Show each line in the listing below that includes the word "width".

Stored items:
..........

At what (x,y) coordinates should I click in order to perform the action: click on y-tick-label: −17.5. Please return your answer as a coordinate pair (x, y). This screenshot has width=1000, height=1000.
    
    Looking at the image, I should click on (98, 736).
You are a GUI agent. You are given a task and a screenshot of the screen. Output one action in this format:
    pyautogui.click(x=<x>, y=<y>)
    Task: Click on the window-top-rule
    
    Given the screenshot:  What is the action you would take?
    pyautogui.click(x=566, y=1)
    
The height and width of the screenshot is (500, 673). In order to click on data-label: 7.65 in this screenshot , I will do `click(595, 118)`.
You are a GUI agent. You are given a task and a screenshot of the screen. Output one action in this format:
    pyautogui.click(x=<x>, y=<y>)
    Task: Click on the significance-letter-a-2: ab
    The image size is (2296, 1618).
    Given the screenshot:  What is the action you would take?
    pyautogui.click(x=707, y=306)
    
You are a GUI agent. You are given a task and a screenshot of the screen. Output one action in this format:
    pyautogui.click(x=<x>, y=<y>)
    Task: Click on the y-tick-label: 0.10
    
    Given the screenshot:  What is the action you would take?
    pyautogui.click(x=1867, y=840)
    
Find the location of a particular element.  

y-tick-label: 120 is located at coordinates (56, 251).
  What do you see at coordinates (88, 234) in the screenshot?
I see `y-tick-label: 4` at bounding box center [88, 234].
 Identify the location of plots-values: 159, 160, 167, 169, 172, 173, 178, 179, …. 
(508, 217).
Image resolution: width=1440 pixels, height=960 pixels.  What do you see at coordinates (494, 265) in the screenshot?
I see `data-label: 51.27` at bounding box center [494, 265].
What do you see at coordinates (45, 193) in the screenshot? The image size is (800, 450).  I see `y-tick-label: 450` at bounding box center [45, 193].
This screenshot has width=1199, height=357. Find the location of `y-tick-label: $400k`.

..........

Response below:
At what (x,y) coordinates should I click in order to perform the action: click on y-tick-label: −17.5. Please return your answer as a coordinate pair (x, y). This screenshot has width=1000, height=1000.
The height and width of the screenshot is (500, 673). In order to click on data-label: 7.65 in this screenshot , I will do `click(595, 118)`.
Image resolution: width=1440 pixels, height=960 pixels.  What do you see at coordinates (494, 265) in the screenshot?
This screenshot has width=1199, height=357. Find the location of `y-tick-label: $400k`.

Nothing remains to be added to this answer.